Verbraucherzentralen beraten – Wozu?
Verbraucherzentralen bieten neben ihrer verbraucherpolitischen Rolle auch Beratungsdienstleistungen an, bei denen sie im engen Kontakt mit der Praxis die Probleme der Bürger nicht nur beim Finden adäquater Produkte sondern auch mit den Anbietern frei liefern. Dies ist die Basis dafür, dass die Verbraucherzentralen strukturell wirksam auf Verbesserungen dringen können und dabei auf Fehlentwicklungen wie z.B. die Lehman-Zertifikatverkäufe einiger Sparkassen und Geschäftsbanken oder die überhöhten Tarife der Stromversorger, systematische Benachteiligungen im Hypothekenkredit mit rechtlichen Mitteln und Marktinformation reagieren können. Sie sind damit den Anwälten und erst Recht den von den Banken bestellten Ombudsleuten überlegen, die zu einer Einzelfallbereinigung führen, die weder für den Markt noch für die Masse derjenigen ausreichend ist, die sich selber nicht helfen können. Sie sind aber auch den vielen provisionsabhängigen Finanzberatern überlegen, bei denen meist das Produkt schon feststeht, bevor der Verbraucher überhaupt sagen kann, was er möchte.

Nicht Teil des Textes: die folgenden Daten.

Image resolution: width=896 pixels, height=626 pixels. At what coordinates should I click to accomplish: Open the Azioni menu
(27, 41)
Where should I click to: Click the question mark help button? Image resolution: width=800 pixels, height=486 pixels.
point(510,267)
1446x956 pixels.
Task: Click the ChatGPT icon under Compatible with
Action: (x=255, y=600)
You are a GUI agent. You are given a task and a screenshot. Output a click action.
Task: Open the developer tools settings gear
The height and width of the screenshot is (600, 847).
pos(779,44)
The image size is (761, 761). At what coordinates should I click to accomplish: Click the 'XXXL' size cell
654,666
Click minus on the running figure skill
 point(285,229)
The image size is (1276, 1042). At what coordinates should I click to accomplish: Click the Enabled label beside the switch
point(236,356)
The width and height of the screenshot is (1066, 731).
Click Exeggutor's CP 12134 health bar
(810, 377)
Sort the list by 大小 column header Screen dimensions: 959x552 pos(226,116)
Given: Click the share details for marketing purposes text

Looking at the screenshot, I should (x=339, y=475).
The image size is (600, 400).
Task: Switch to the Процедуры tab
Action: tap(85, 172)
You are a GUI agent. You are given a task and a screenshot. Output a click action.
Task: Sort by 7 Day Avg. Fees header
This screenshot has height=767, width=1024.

In den iff-Tests zur Altersvorsorge in den letzten 15 Jahren für Stern, Ökotest und den NDR stellte sich besonders bei den Anbietern heraus, dass sie alle dasselbe problematische Produkt, die Rentenversicherung verkauften, weil die nun einmal auch für Banken das schnelle Geld durch sofortige überhöhte Provisionen verspricht und zudem mit ihren schlechten Rückkaufswerten das Geld der ärmeren Verbraucher vor allem sich selber aber dann auch den Reicheren, die keine Störungen haben, übergeben.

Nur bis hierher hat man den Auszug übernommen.